At the end, when his longtime client had found out about the phony promissory notes and the auditor’s lawyer was threatening to turn him in, when the client escrow accounts had been plundered and the hedge funds had figured out the scam, when he had to come up with money for the hundreds of people he’d persuaded to work for him and there was nothing left to pay them with, when the houses in the Hamptons and the restaurant in Los Angeles and the condo in Anguilla and the yacht and the cars and the art collection were about to be exposed as mere props in the stage set of his life–when the inevitable had finally arrived–Marc Dreier was ready to give up.

On December 2, when officials at the Ontario Teachers’ Pension Plan told Dreier that they’d reported him to the Toronto police for pretending to be a pension fund executive in an attempt to fleece yet another hedge fund, he could have tried to flee. Dreier had a private plane waiting for him at the Toronto airport. He had friends in Italy and Turkey, clients in Argentina and the Middle East. And he knew that in New York, everything was unraveling. For months he’d been on a desperate, manic tear, trying to keep the show going. But in Canada he knew it was over.

--------------------------------

COMPLETE THE FOLLOWING:
1 – In the Marc Dreier passage, where did Dreier have a private plane waiting for him?
2 – Return the part of the Marc Dreier passage word for word, starting with "On December 2, when" and going on through "it was over.".
The records after this point are separate material, unrelated to the Marc Dreier passage.

--------------------------------

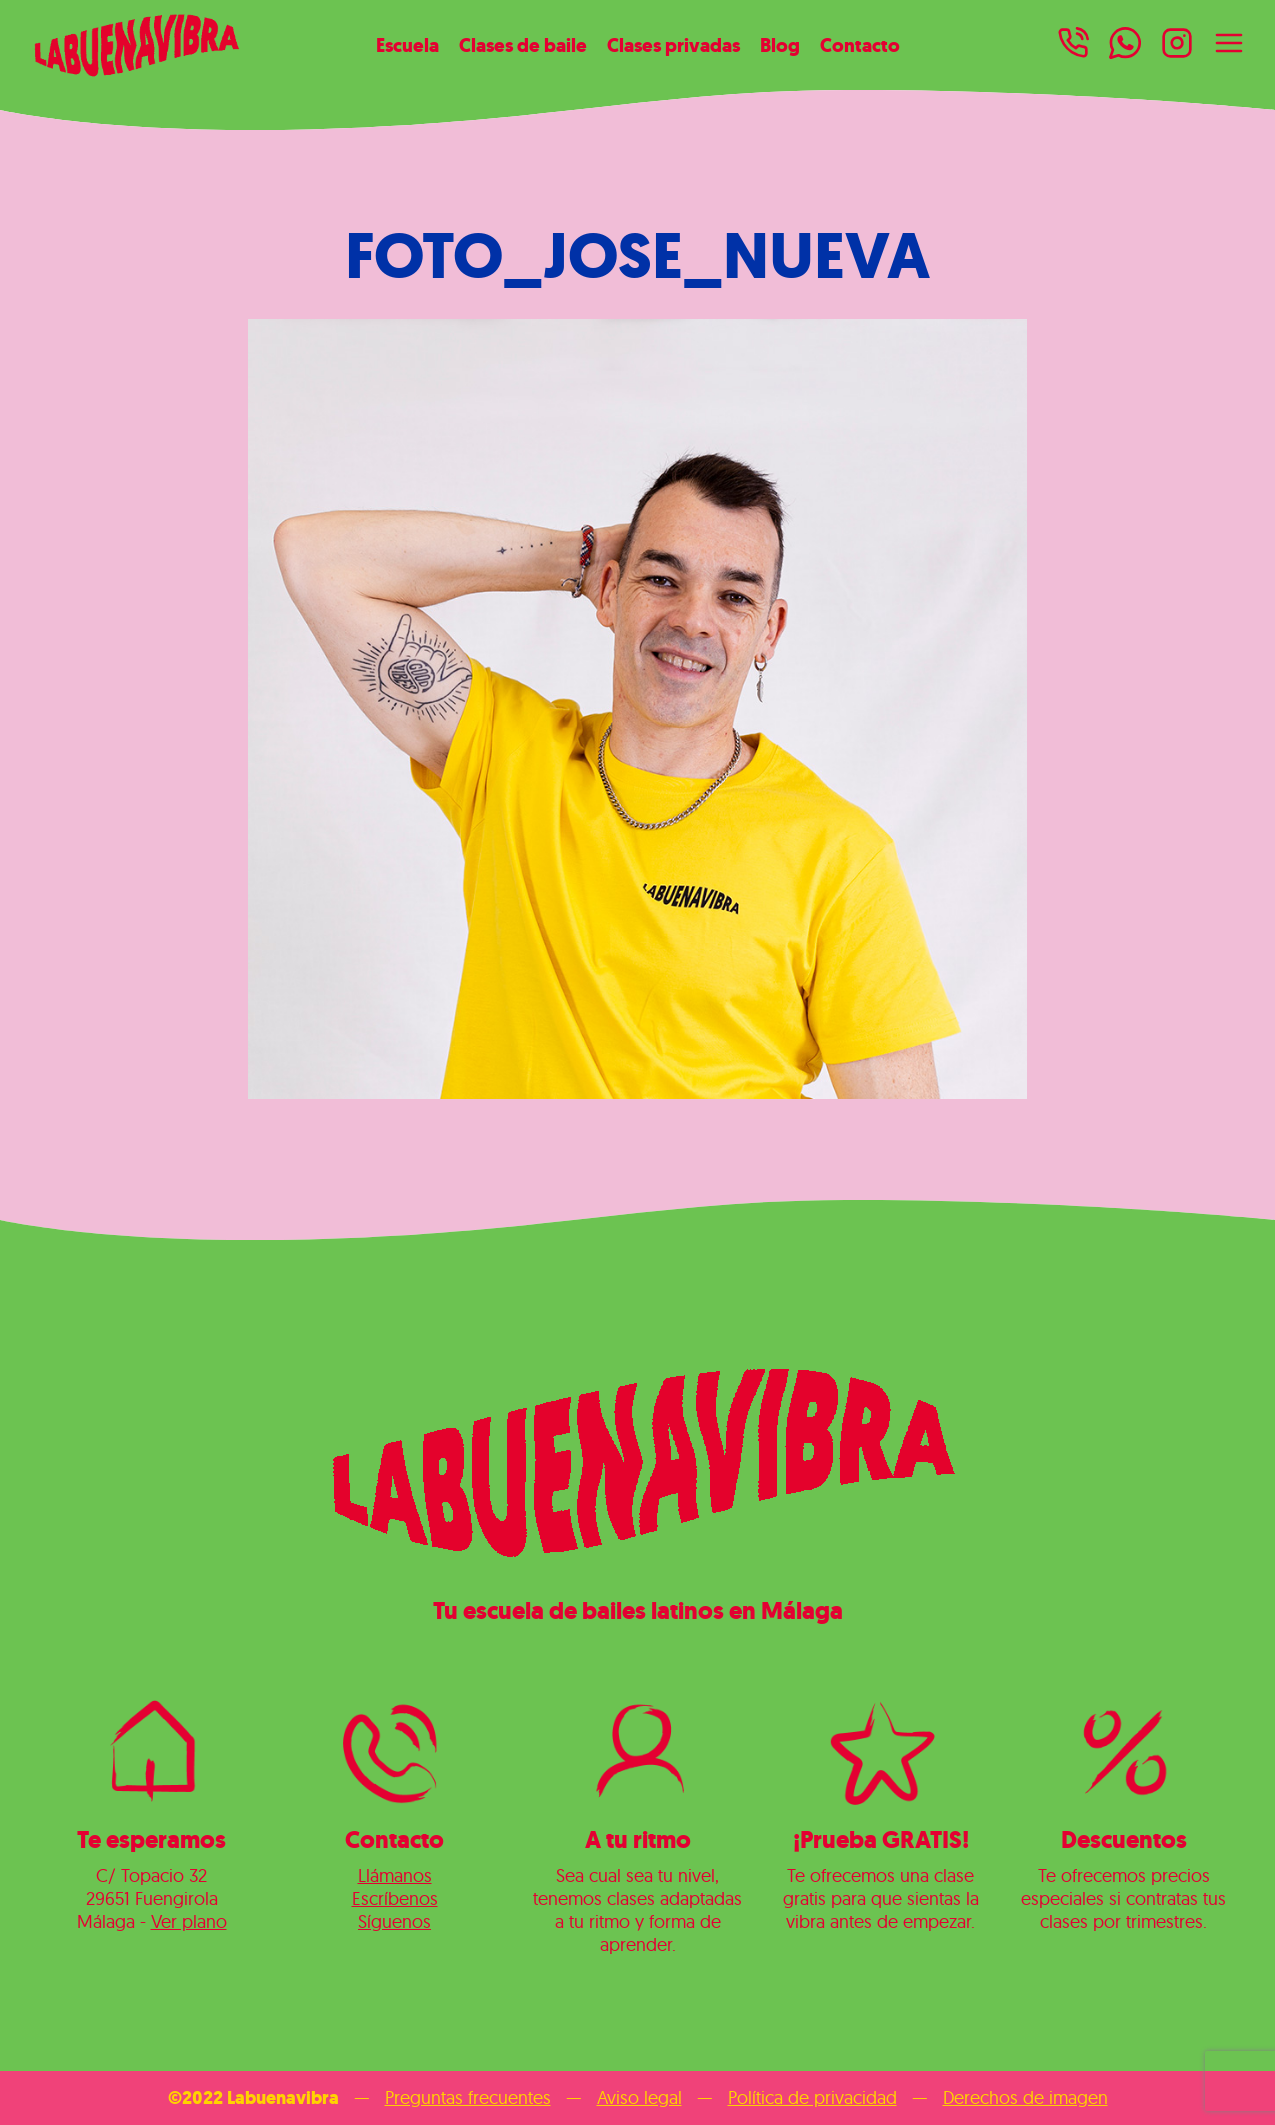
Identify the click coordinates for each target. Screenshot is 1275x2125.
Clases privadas (673, 45)
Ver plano (189, 1921)
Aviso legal (639, 2097)
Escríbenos (395, 1898)
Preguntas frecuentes (468, 2097)
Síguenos (394, 1921)
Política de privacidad (812, 2097)
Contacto (860, 45)
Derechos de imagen (1025, 2097)
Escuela (407, 45)
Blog (780, 45)
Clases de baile (523, 45)
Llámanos (395, 1875)
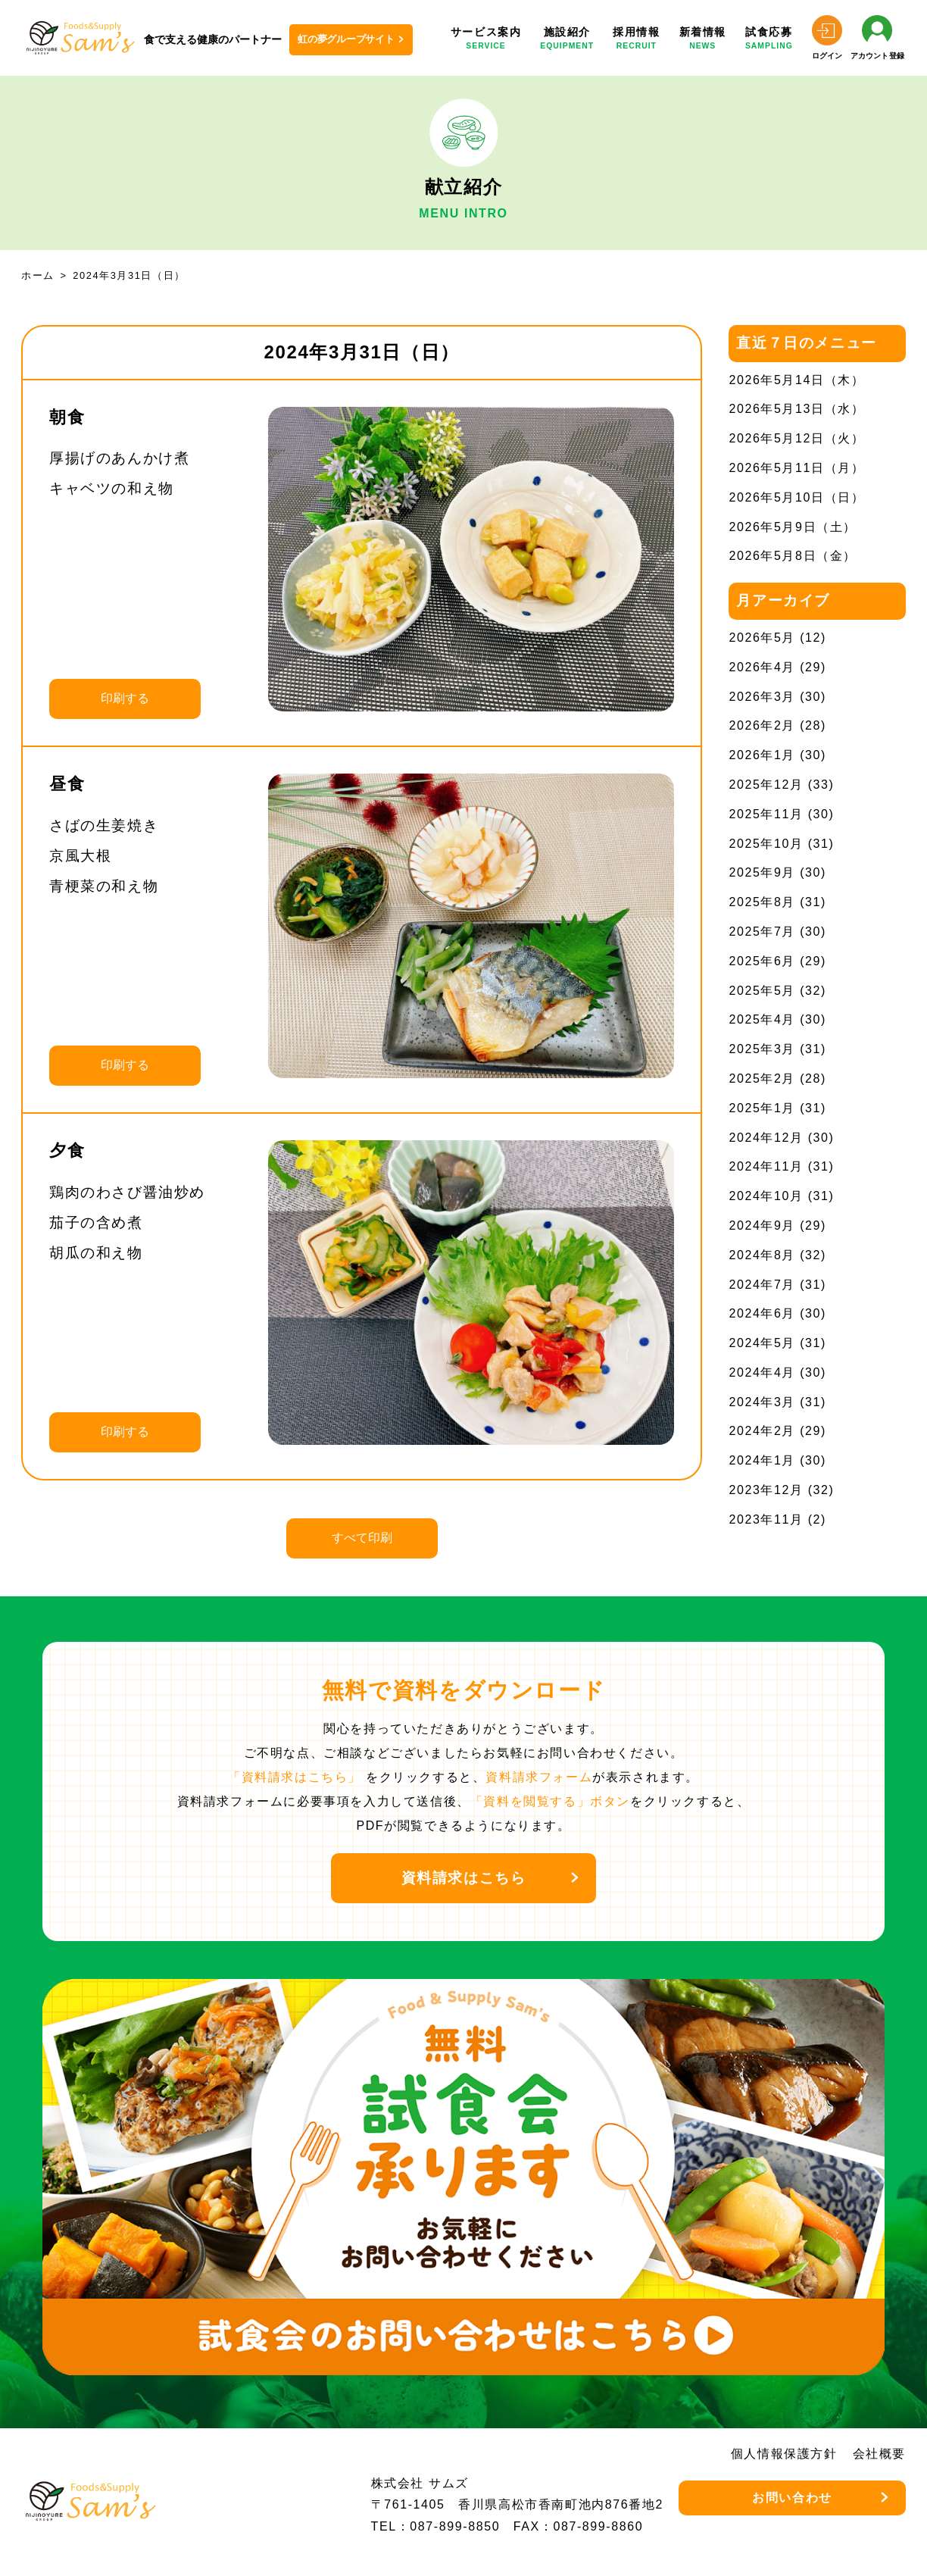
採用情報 (636, 39)
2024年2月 (762, 1430)
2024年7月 (762, 1284)
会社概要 (879, 2453)
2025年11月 (766, 814)
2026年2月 (762, 725)
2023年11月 (766, 1519)
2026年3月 (762, 696)
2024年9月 (762, 1225)
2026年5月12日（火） (796, 438)
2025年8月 (762, 902)
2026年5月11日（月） (796, 467)
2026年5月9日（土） (793, 527)
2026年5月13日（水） (796, 408)
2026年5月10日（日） (796, 497)
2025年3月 (762, 1049)
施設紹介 (567, 39)
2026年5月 (762, 637)
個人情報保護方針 (784, 2453)
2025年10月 (766, 843)
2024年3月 (762, 1402)
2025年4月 (762, 1019)
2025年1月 (762, 1108)
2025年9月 (762, 872)
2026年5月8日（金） (793, 555)
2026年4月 (762, 667)
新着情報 (702, 39)
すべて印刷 (362, 1537)
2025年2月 (762, 1078)
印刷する (125, 698)
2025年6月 (762, 961)
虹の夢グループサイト (346, 39)
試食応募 (769, 39)
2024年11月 (766, 1166)
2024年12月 (766, 1137)
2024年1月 (762, 1460)
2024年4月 (762, 1372)
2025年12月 (766, 784)
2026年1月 (762, 755)
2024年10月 (766, 1196)
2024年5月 (762, 1342)
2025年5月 (762, 990)
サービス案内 (486, 39)
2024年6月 (762, 1313)
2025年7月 (762, 931)
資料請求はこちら (463, 1878)
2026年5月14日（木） (796, 380)
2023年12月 (766, 1489)
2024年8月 (762, 1255)
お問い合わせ (792, 2497)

--------------------------------

SOLUTIONS BY TASK:
1 – At the Toronto airport.

2 –
On December 2, when officials at the Ontario Teachers’ Pension Plan told Dreier that they’d reported him to the Toronto police for pretending to be a pension fund executive in an attempt to fleece yet another hedge fund, he could have tried to flee. Dreier had a private plane waiting for him at the Toronto airport. He had friends in Italy and Turkey, clients in Argentina and the Middle East. And he knew that in New York, everything was unraveling. For months he’d been on a desperate, manic tear, trying to keep the show going. But in Canada he knew it was over.